Another state where the BJP would be looking to make inroads is Kerala.
In hus blog on Saturday, Mr Jaitley expressed confidence that the coming Lok Sabha elections will witness the BJP make a mark in Kerala.
'This election will witness BJP as a co-equal in Kerala. The unprecedented turnout at the Prime Minister’s Thiruvananthapuram rally on the 18th of April, would leave many scratching their heads for a reanalysis,' Mr Jaitley said.
The 2014 Lok Sabha elections also saw the BJP occupy the political space held earlier by regional parties like the Samajwadi Party, the Bahujan Samaj Party and the Rashtriya Lok Dal in Uttar Pradesh and that occupied by the Rashtriya Janata Dal and the Janata Dal (United) in Bihar.

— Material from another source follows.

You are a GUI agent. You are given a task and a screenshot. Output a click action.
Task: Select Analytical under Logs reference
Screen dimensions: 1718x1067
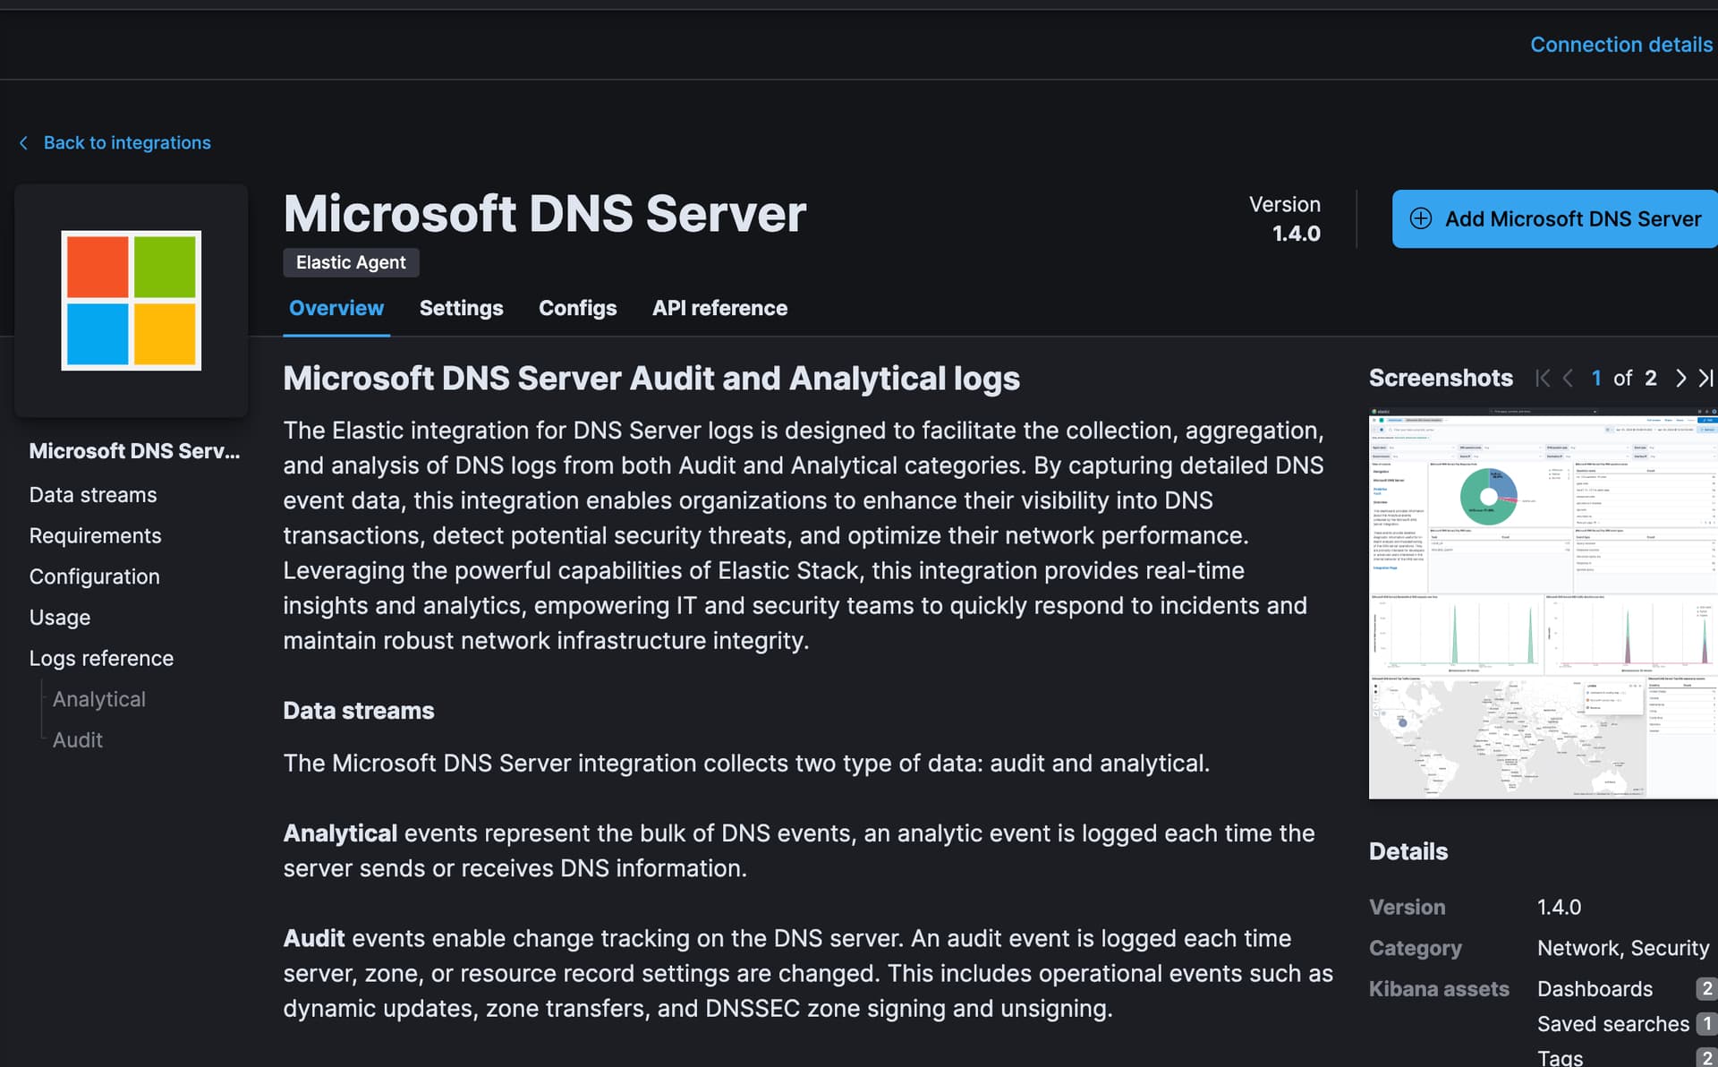coord(98,700)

Mr Jaitley, in his blog predicted a bleak future for caste based parties like the INLD, the BSP and the SP.
'The changing socio-economic profile of India is no longer conducive to caste based parties perpetuating indefinitely. The sun will slowly but surely come down on that era,' he said.
Notwithstanding the confidence exuded by the BJP of making inroads in west Bengal, Odisha and Kerala, the All India Trinamool Congress, the Biju Janata Dal and the CPM are confident of retaining their hold in their respective political space in these states.
While in West Bengal, The All India Trinamool Congress hopes to retain its tally of the 2014 Lok Sabha elections riding on the anger against the NDA Government over its unfulfilled promises and over the citizenship bill, in Odisha, the BJD is confident of retaining its hold riding on the good governance of the Naveen Patnaik Government.
Amid the confident posturing from the BJP and the All India Trinamool Congress and the Biju Janata Dal, it remains to be seen if the saffron party manages to accomplish its task of occupying the political space in west Bengal and Odisha held by the two regional parties.
While polling for 42 lok Sabha seats of West Bengal is being held in seven phases, polling for 21 seats in Odisha and the state Assembly is being held in four phases on April 11, April 18, April 23, and April 29.